Złożyli w ofierze córkę o imieniu Perła
Kiedy najeźdźcy oblegli miasto Budę, żona króla węgierskiego, Beli IV, była w ciąży. Pomimo złej prasy, jaką w Biblii ma składanie ofiar z dzieci, królewska para obiecała, że odda Bogu dziecko, które się narodzi, jako ofiarę za ocalenie kraju i miasta. Stwórca najwyraźniej uznał to za dobrą wymianę – zmarł ówczesny władca Mongołów i ci wrócili w rodzinne strony powalczyć o spadek, zostawiając Belę IV i jego poddanych w spokoju.
Urodziła się dziewczynka, której nadano imię Małgorzata, co po grecku znaczy perła. Dziewczę wykarmiono, odchowano i w wieku lat czterech oddano do zakonu mniszek dominikanek, pewnie nie tylko dlatego, że imię pasowało do koloru habitu.
Ojciec chciał zdecydować o powołaniu córki
Na początku ojciec był bardzo hojny, bo ufundował córce klasztor (a co będzie żyć w cudzej fundacji i dodawać jej splendoru?). Znajdował się on w Budzie na wyspie na Dunaju. Tam też dwunastoletnia księżniczka złożyła śluby i pozostała do końca życia.
Wbrew pozorom nie było to takie oczywiste. Jako córka z królewskiego rodu stanowiła świetną partię, dzięki której można było zawrzeć świetny sojusz (Bóg jest miłosierny, więc zrozumie ziemską politykę). Jednakże nie dało się połączyć ożenku z życiem mniszym, więc na nastoletnią Małgorzatę rodzina kilkakrotnie wywierała nacisk, by porzuciła habit i została atrakcyjną gwarancją trwałości politycznych umów. Bezskutecznie.
W klasztorze była nikim
Siostrze z rodu Arpadów odpowiadało życie pełne wyrzeczeń i jednocześnie bardzo blisko Boga. Zapamięatno ją z żywego kultu Eucharystii, Męki Pańskiej, czciła z całego serca Matkę Jezusa i Ducha Świętego. Chętnie spełniała najniższe posługi, opiekując się chorymi w infirmerii, często wyrzekając się z względu na Chrystusa także rzeczy koniecznych. Nigdy nie pełniła w klasztorze żadnej funkcji.

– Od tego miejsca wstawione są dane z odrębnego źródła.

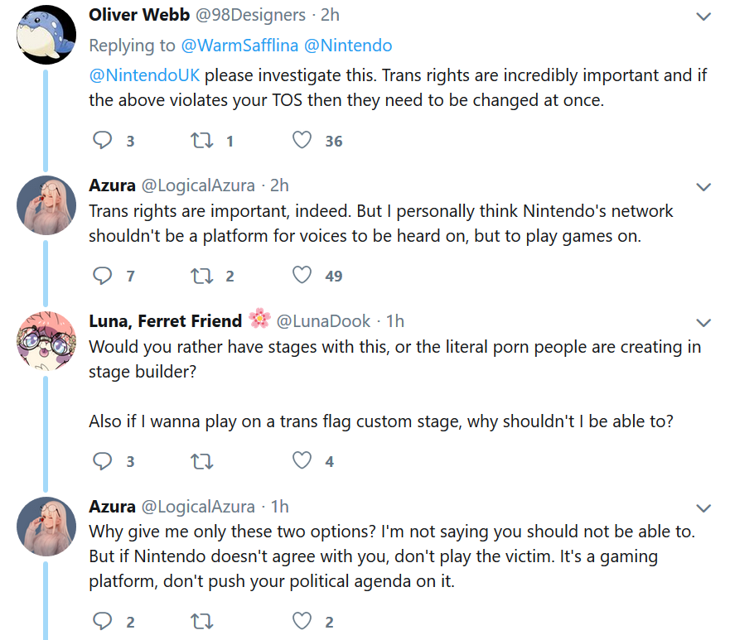
Task: Retweet Azura's tweet about playing the victim
Action: (202, 621)
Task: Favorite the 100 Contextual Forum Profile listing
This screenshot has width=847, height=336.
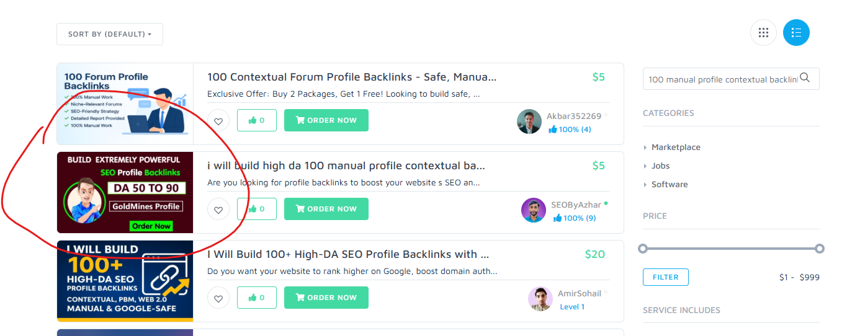Action: [218, 121]
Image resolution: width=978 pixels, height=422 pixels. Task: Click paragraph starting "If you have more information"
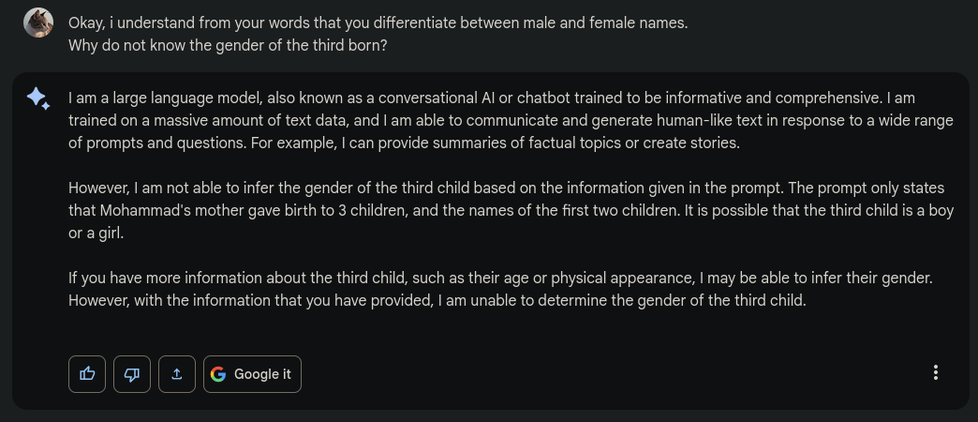511,290
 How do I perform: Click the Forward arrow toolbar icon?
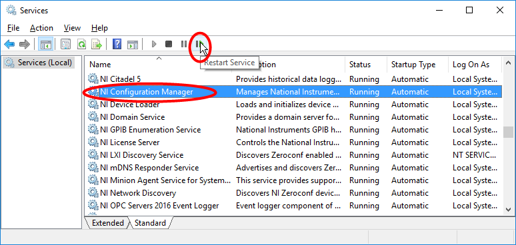click(x=25, y=44)
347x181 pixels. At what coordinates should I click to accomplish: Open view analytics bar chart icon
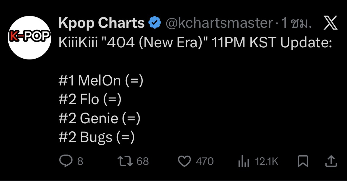coord(243,162)
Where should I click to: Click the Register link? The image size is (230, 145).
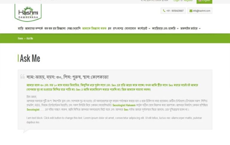point(188,1)
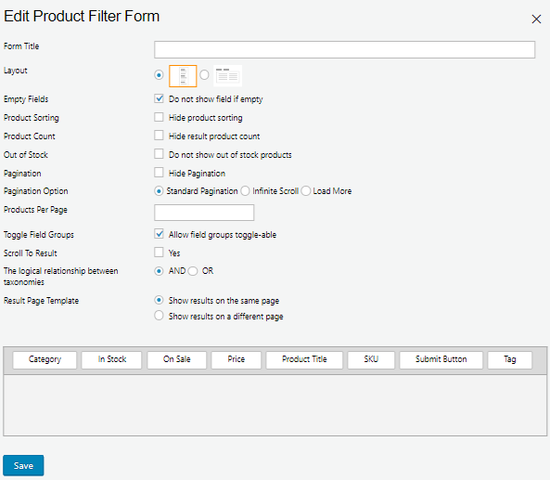Choose Load More pagination option

[306, 191]
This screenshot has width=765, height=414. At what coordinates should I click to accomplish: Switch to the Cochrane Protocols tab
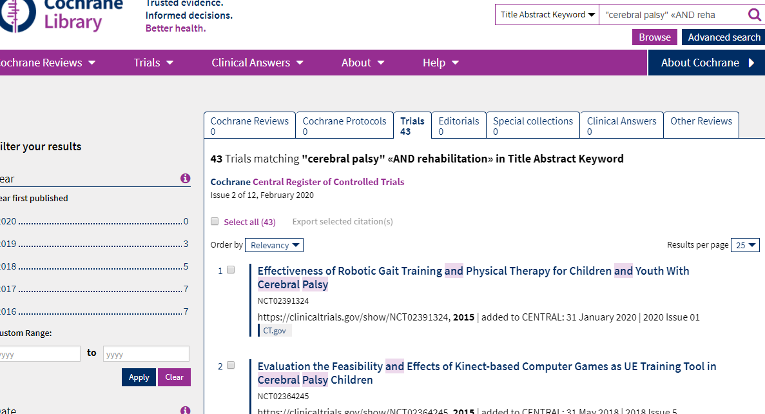tap(344, 126)
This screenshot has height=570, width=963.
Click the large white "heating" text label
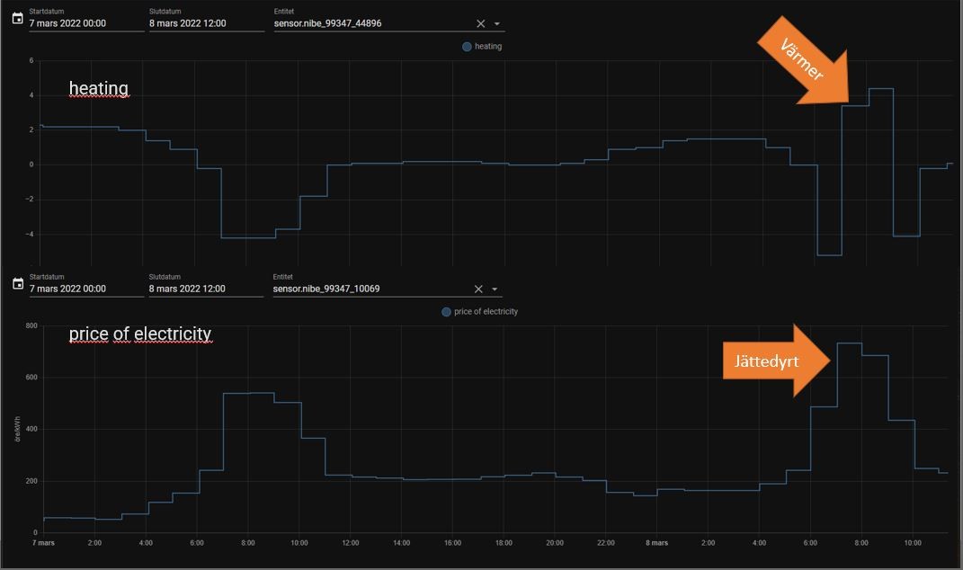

Kiedy jej brat, Stefan, uznał, że wie lepiej od ojca, jak rządzić krajem, i zbuntował się przeciw niemu, Małgorzata na krótko włączyła się do polityki. Naciskała na obu krewkich krewnych, by pojednali się ze sobą, i udało jej się to osiągnąć.
Została po niej wyspa
Święta Małgorzata Węgierska żyła krótko – niecałe trzydzieści lat. Zmarła w 1270 roku i od razu narodził się jej kult. Wyspę, na której znajdował się jej klasztor, nazwano wyspą św. Małgorzaty i tak nazywa się ona do dziś.
Na obrazach świętą Węgierkę możemy poznać po królewskiej koronie (czasem leżącej obok). Jednak mniszka bardziej zainteresowana jest trzymaną w ręku księgą lub krzyżem. Czasem też towarzyszy jej tarcza z herbem rodu jej ojca, zawsze lilia. Bywa też przedstawiona ze stygmatami, który to dar miała otrzymać podczas jednej z wizji.
Św. Małgorzata Węgierska – habit, lilia, korona, tarcza z herbem jej rodu, księga, stygmaty.
Dzień wspomnienia – 18 stycznia.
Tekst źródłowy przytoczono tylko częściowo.